今、世界のWebを最も騒がせているのはTwitter、日本語名「ついったー」である。「『いまなにしてる?』を書き込むマイクロブログ」と紹介される無料サービスがどうWebを騒がせているのか、Webの何を変えていくのかについて書いてみたい。

今、そこで起こっているWeb

 自分も利用者だから分かるのだが、ついったーの最大の面白さは、世界中から、ほぼリアルタイムに近い情報が自分の目の前に飛び込んでくることにある。あるいは世界に対して、自分がリアルタイムに情報を発信できることだ。この面白さを感じて、ついったーの利用者が増えているのだ。

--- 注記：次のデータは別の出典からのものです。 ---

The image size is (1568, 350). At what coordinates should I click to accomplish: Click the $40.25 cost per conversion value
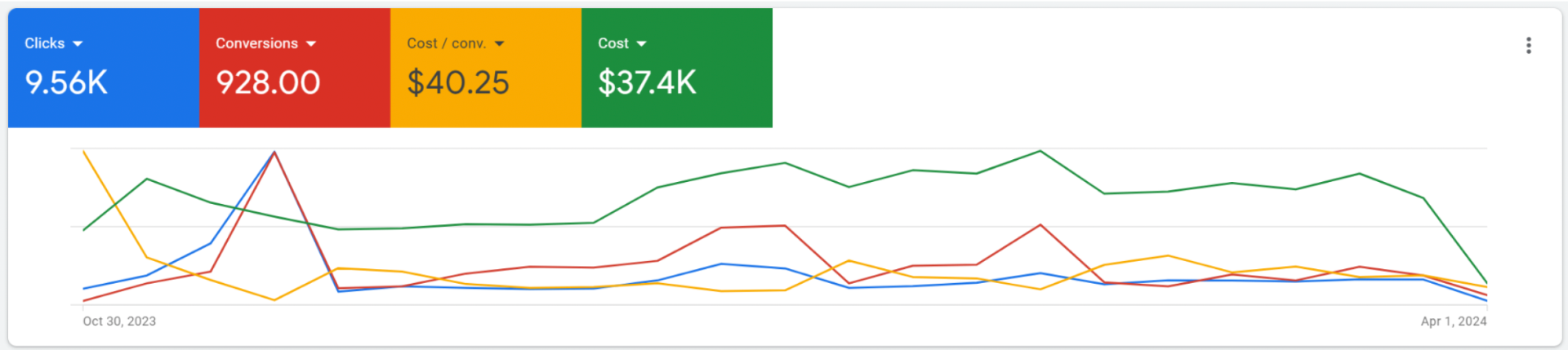click(x=458, y=82)
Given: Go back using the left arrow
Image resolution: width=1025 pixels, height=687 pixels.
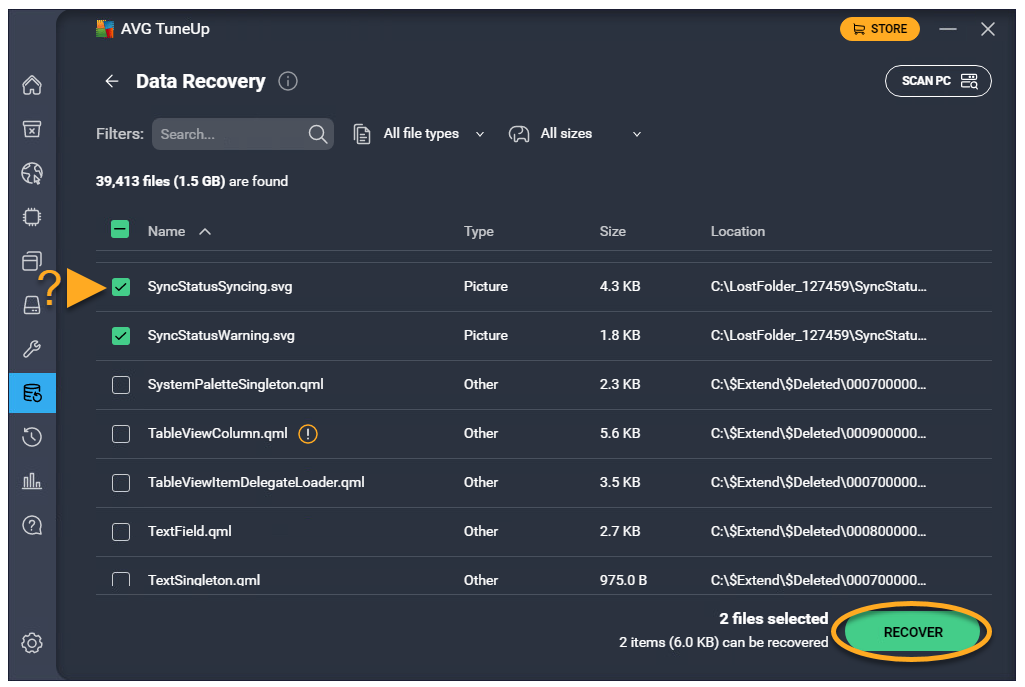Looking at the screenshot, I should point(112,82).
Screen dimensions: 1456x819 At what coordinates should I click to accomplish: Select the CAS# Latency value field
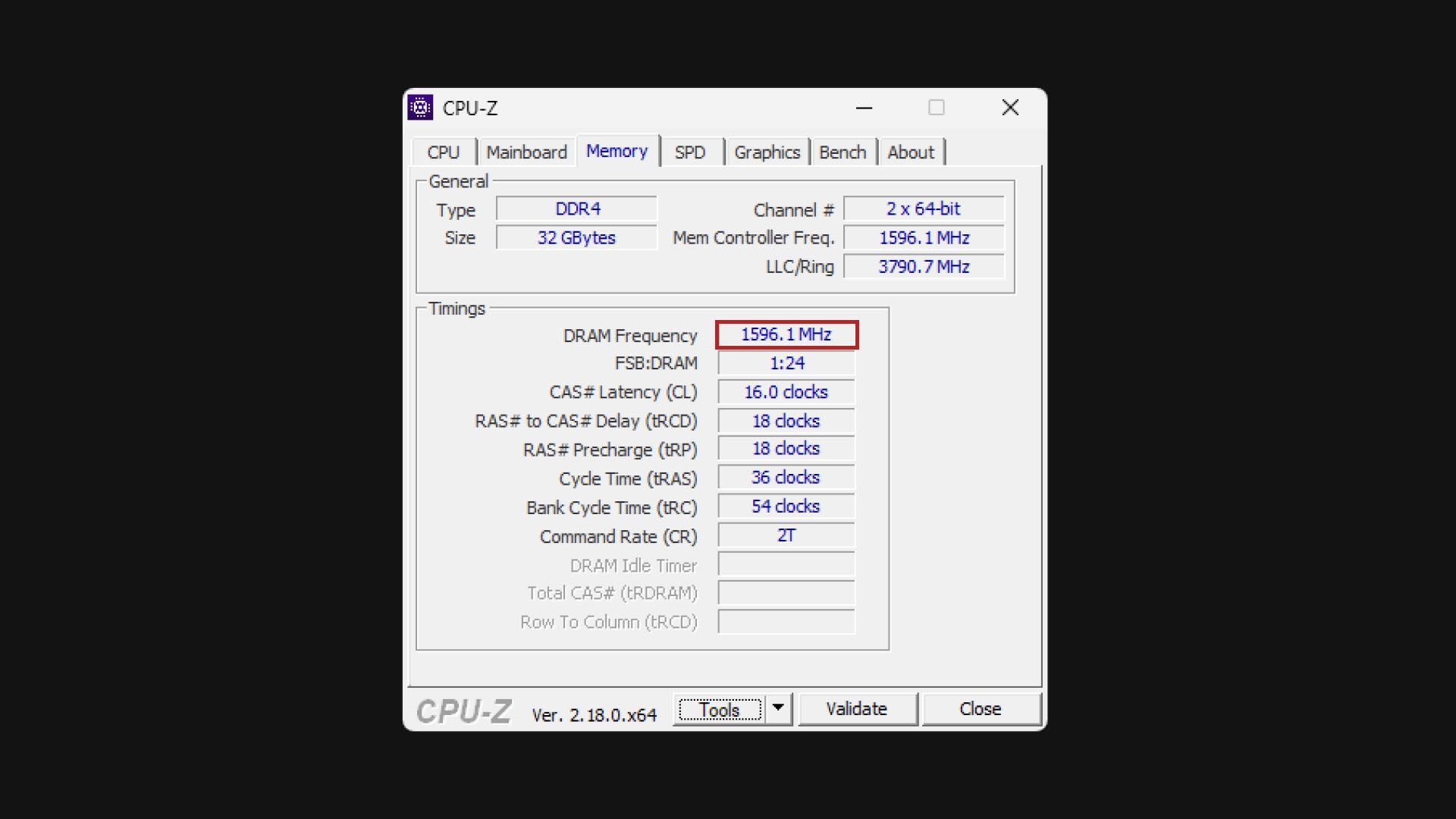(786, 392)
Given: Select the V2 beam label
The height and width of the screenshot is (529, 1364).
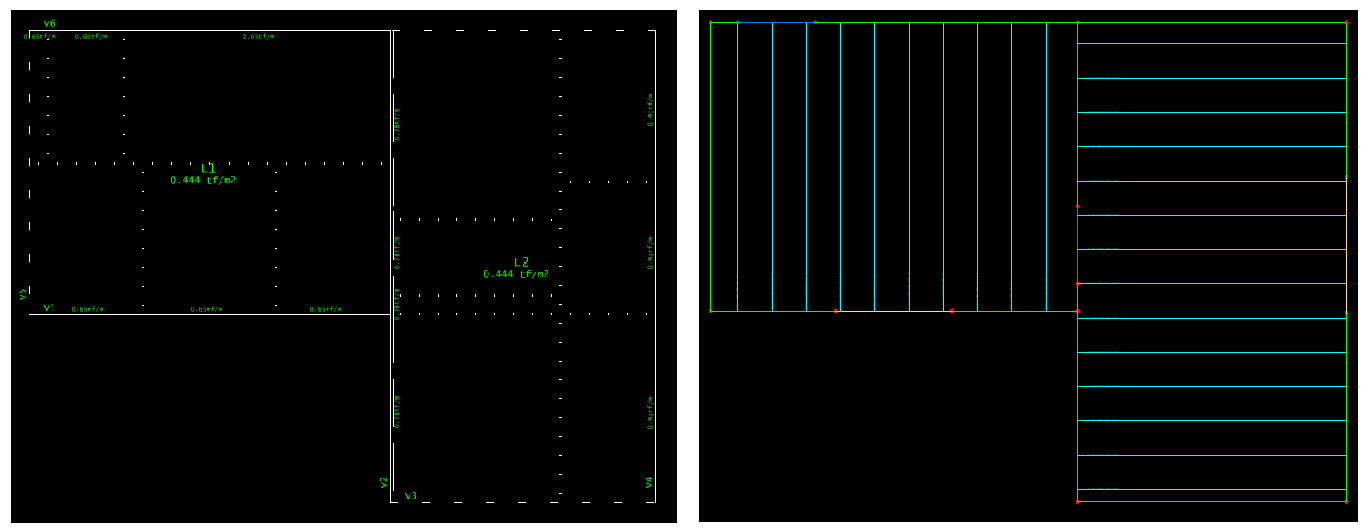Looking at the screenshot, I should pos(383,482).
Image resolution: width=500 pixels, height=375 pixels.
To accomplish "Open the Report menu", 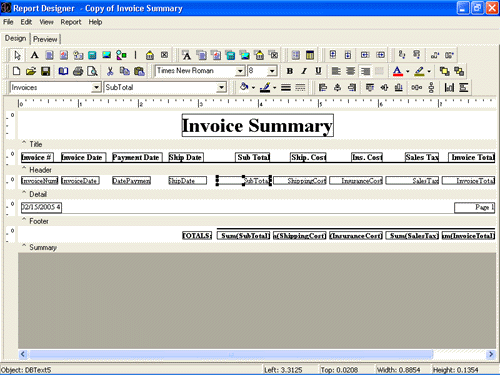I will [71, 22].
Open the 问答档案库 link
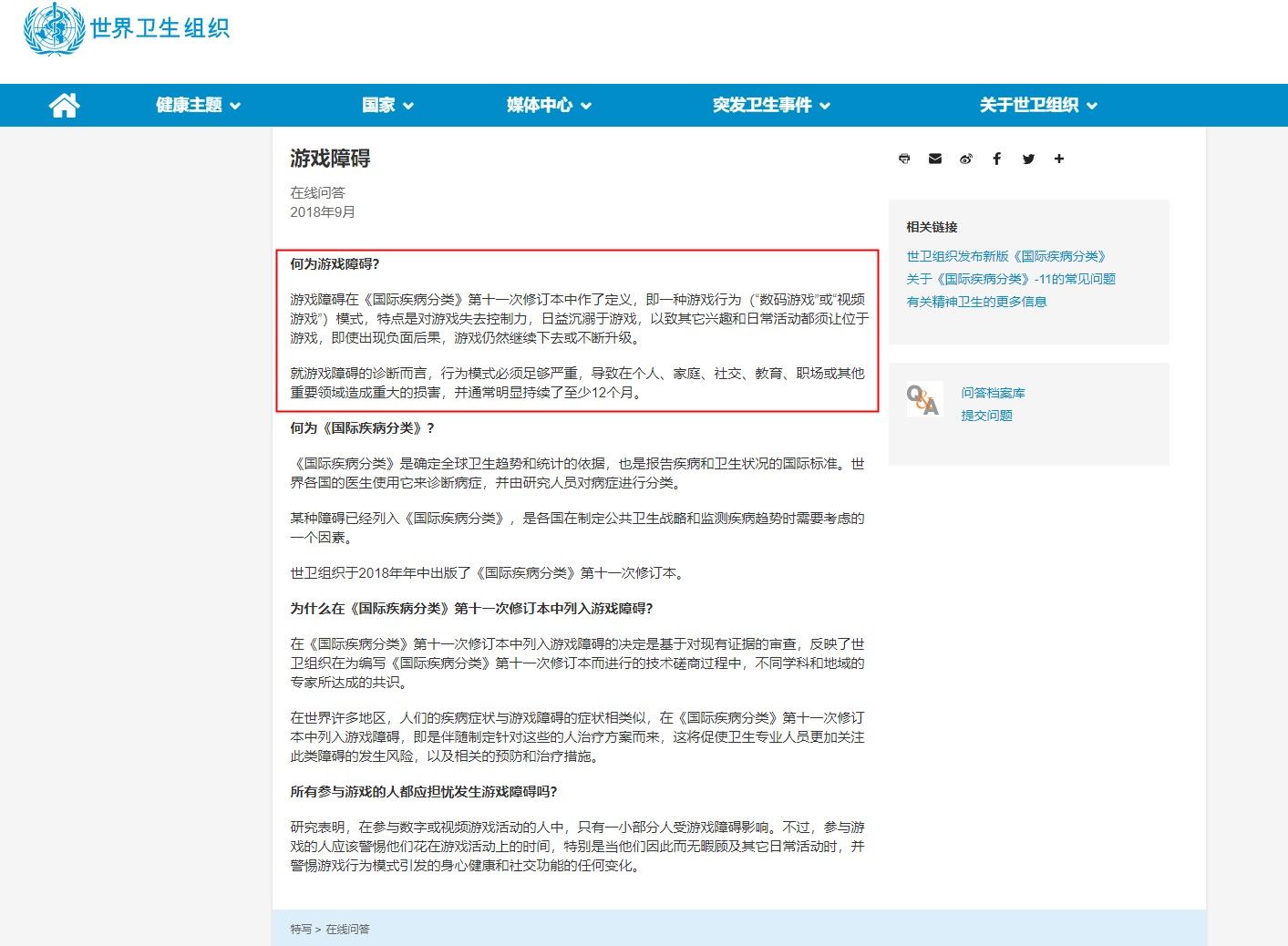The height and width of the screenshot is (946, 1288). click(x=993, y=393)
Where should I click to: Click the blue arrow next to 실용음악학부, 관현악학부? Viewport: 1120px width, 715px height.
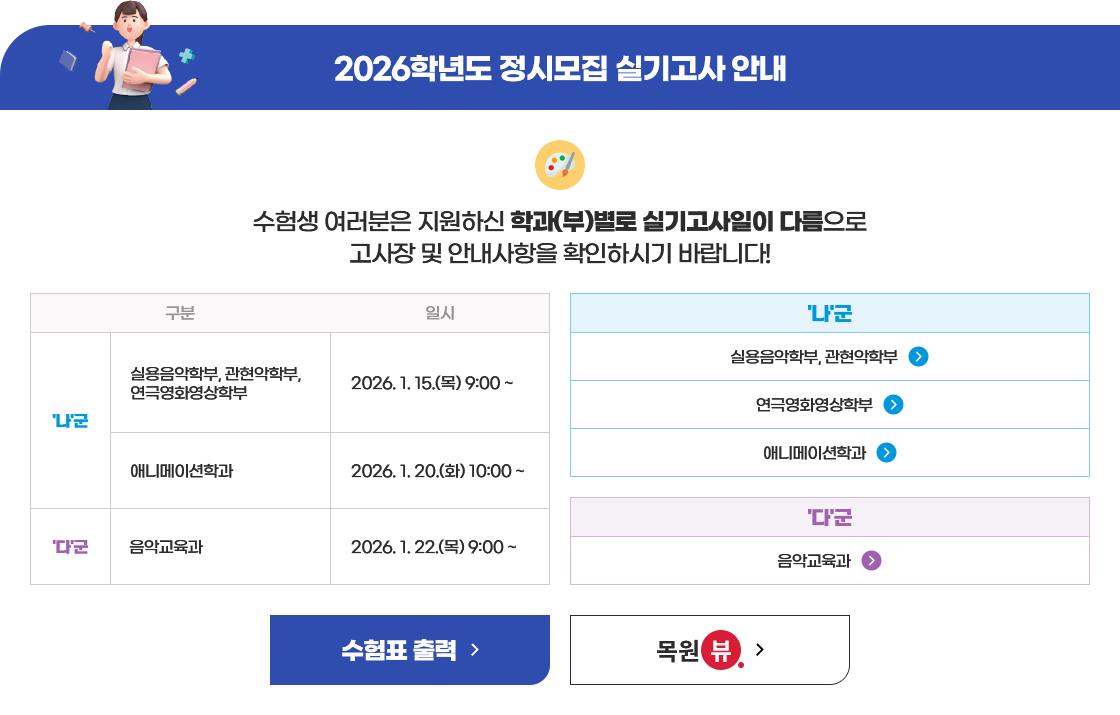point(919,355)
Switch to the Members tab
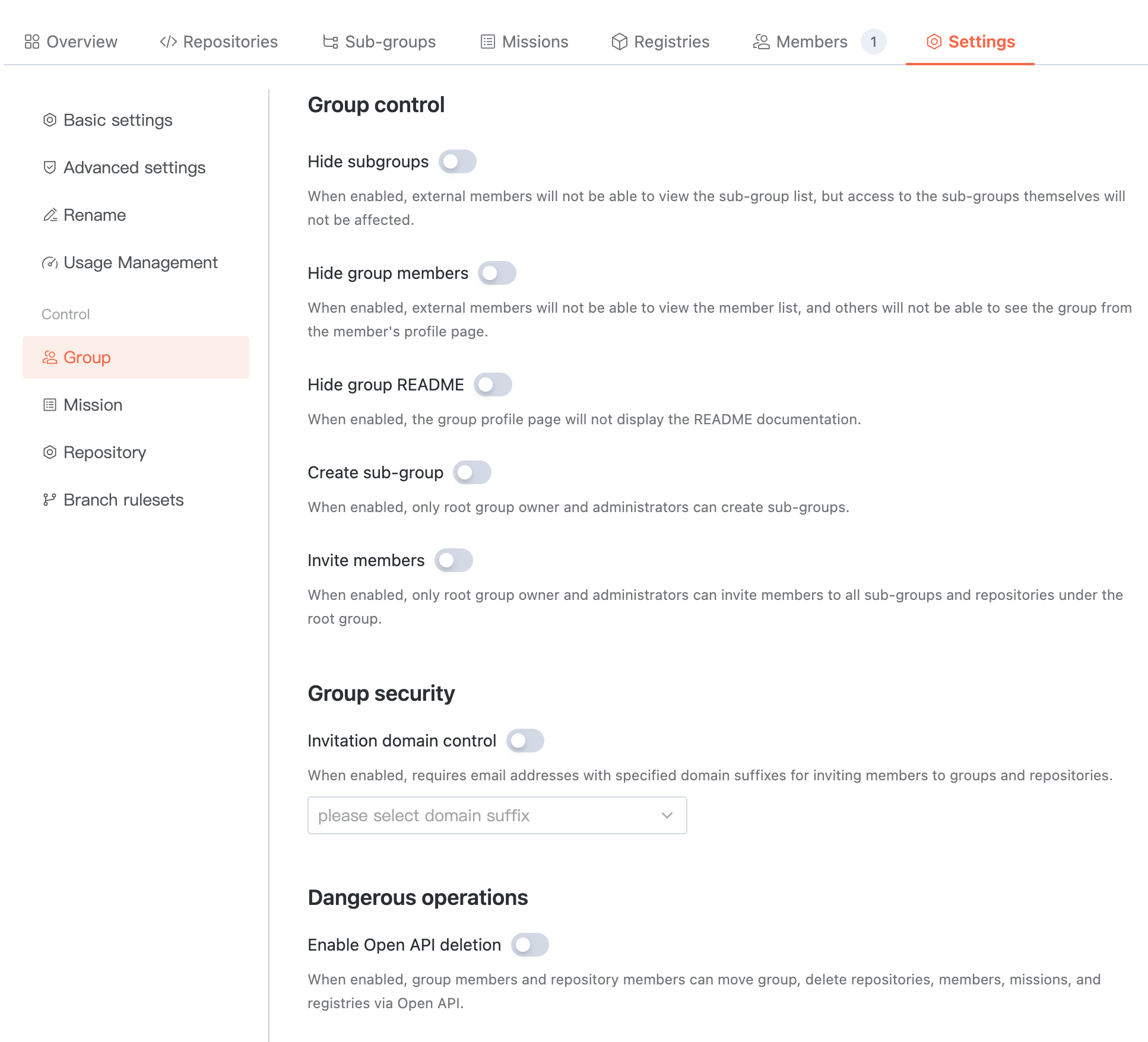Viewport: 1148px width, 1042px height. pyautogui.click(x=800, y=42)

 最大で140文字までの情報を公開できるマイクロブログ、「いまなにしてる」をつぶやくゆるいコミュニケーションが売り物のSNS(ソーシャルネットワーキングサービス)という定義は間違ってはいない。だが、ついったーの面白さをうまく伝えているとはいえないだろう。

 普段はあまり意識していないが、インターネットの世界は意外に静的だ。検索したり、URLを入力したりして情報にアクセスしている。リアルタイムでやり取りできることで、情報の世界ははるかに豊かなものになる。そして、リアルタイムに情報を公開する方法はあるようで少ない。RSSリーダーが最もこれに近いものだろうが、受信と発信の双方の機能を備え、140文字という制限を課したついったーのほうが、リアルタイムに情報をやり取りしやすい。

 リアルタイムでやり取りされる情報は人間の判断や行動に影響を与える。筆者がこのことを最も強く感じるのは、ニュースを受け取るときである。ついったーを使い始めてから、ニュースに対する感度は確実に上がった。

 例えば今年4月の米オラクルが米サン・マイクロシステムズを買収したというニュースも米国で発表されてから数分後には、手元のパソコンで確認していた。この原稿を書いている間にも、イラン情勢を巡るニュースが次々に飛び込んできている。

CNNやウォールストリートジャーナルも

 日本のメディアはそれほどでもないが、少なくともIT系に関する限り、米国のオンラインメディアはついったーを使って、ニュースのタイトルとURLを発信するのが当たり前のことになってきている。IT系だけでなく、米CNNや米ウォールストリートジャーナルのような大手メディアも、専用のアカウントを取得して、ついったーで情報を発信している。

 いわゆるメディアだけではない。米グーグルやオラクルなどの企業は、各種の情報をついったーで公開している。グーグルは一体、どれほどの数のアカウントを使って情報を発信しているのか分からないほどだ。米デルは、ついったーを利用して、パソコンの特売情報を発信している。既についったーで300万ドルを売り上げたという。

 さらについったーは人のメディア化を推し進める。これは米国に限った話ではない。筆者の知人もついったーでさまざまな情報を発信している。その中には確実にニュースとしての価値を備えたものがある。人事、イベントを含め、企業からの公式な発表情報であるプレスリリースよりも面白いものも多い。ニュースが飛び出すメディアとしては、2ちゃんねる以来の存在という印象を持っている。

 リアルタイムの情報のやり取りは別にニュースだけに関係するわけではない。さまざまな楽しみ方がある。一つは実況だ。日本でもイベントでの出来事を実況するようについったーに書き込む人が増えている。大規模なイベントの際には、そこここから歓声が聞こえるような状態がついったー上に現れる。

 もちろん、つぶやきを読むことで親近感が強まった知人もいる。遠距離でなかなか話す機会のなかった知人との交流も復活した。余談だが、競合媒体のキーパーソンの最新動向も居ながらにして、ある程度は分かるようになった。こういった感覚はついったーを使う前には、経験したことがなかった。